KOTA CIREBON, (FC).- Saat ini Kota Cirebon menuju Adaptasi Kebiasaan Baru (AKB). Setelah Pembatasan Sosial Berskala Besar (PSBB) keempat, berakhir pada 26 Juni 2020 kemarin.
Menurut Asisten Pemerintahan Bidang Kesejahteraan Masyarakat (Kesra) Setda Kota Cirebon Sutisna, Pemkot Cirebon segera memberlakukan AKB. Dengan konsekuensi tetap menerapkan protokol kesehatan Covid-19 secara ketat.

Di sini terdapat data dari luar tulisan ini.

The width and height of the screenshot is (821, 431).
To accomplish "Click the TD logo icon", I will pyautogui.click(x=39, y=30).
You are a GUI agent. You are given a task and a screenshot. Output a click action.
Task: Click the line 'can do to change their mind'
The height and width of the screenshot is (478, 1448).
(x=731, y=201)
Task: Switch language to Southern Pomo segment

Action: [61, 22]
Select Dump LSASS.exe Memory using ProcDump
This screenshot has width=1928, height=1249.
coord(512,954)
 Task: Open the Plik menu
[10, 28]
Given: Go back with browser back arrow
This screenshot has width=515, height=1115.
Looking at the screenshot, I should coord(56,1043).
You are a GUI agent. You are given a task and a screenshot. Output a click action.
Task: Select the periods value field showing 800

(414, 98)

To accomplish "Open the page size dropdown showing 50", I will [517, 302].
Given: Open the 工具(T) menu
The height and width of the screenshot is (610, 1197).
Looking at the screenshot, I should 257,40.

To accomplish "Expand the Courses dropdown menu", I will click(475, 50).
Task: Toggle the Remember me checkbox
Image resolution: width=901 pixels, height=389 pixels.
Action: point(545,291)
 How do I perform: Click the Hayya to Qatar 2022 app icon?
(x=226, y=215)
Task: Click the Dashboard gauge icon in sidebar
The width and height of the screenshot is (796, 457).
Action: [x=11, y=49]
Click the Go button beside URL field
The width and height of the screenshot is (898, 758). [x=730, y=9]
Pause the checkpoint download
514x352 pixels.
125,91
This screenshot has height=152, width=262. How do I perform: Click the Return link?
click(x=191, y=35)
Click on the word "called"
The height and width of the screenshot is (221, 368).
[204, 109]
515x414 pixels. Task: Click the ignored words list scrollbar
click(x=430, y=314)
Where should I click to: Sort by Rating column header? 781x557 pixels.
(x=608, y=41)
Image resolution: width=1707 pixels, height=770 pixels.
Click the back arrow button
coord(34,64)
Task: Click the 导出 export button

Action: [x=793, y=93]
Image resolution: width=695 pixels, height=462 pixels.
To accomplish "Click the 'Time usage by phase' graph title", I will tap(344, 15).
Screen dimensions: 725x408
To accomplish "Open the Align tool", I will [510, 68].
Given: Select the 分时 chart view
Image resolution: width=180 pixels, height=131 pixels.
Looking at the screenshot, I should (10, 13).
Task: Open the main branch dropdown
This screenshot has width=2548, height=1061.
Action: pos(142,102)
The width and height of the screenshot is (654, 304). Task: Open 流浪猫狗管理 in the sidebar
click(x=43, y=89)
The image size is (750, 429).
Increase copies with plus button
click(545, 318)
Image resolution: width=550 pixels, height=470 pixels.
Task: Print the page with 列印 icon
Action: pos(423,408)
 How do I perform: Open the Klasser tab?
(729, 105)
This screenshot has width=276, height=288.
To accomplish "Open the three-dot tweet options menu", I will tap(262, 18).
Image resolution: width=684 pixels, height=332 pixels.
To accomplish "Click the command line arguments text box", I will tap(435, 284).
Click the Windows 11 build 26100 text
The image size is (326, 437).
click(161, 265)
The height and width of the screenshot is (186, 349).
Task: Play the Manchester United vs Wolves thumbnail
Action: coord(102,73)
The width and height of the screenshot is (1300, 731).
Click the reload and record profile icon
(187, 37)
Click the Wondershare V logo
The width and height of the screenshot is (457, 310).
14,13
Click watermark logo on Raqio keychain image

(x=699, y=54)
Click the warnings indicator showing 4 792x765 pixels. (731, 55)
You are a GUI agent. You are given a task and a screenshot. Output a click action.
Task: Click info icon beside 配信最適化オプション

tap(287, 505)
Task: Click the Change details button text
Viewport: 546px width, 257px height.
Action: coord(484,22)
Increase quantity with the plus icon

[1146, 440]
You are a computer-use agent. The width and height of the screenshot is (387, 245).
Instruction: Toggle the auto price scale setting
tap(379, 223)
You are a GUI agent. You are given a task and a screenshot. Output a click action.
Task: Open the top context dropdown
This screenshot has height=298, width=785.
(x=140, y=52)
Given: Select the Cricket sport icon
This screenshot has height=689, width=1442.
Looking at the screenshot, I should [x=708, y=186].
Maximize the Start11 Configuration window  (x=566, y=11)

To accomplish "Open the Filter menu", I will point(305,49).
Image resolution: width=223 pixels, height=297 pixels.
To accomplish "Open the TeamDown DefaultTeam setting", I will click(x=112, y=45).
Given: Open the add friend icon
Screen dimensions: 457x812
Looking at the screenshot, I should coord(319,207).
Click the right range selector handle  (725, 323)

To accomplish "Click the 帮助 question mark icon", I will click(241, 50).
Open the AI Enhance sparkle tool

Sutisna menginformasikan, semua kabupaten/kota di Jabar, kecuali sejumlah daerah penyangga ibukota yaitu Bogor, Depok dan Bekasi, telah mengajukan penerapan AKB ke pihak provinsi. Dan dari provinsi sudah disampaikan ke Kemenkes untuk disetujui.
“Bila disetujui, Kota Cirebon menerapkan AKB maka relaksasi atau kelonggaran aktivitas usaha maupun masyarakat akan diberikan secara bijaksana mengingat pandemi Covid-19 ini belum berakhir,” ujar Sutisna kepada FC, Minggu (28/6).
Namun, kata dia, bila dalam AKB ini ditemukan kasus positif Covid-19 baru, maka akan diberlakukan secara lokal Pembatasan Sosial Berskala Mikro (PSBM). Dalam artian, PSBM diberlakukan di kelurahan atau kecamatan yang ada kasus positif Covid-19.
Kemudian, bisa juga ada karantina dalam skala kecil atau mikro. Apabila ada kasus positif Covid-19 ditemukan misalnya di tempat ibadah, pusat perbelanjaan, tempat wisata atau lainnya.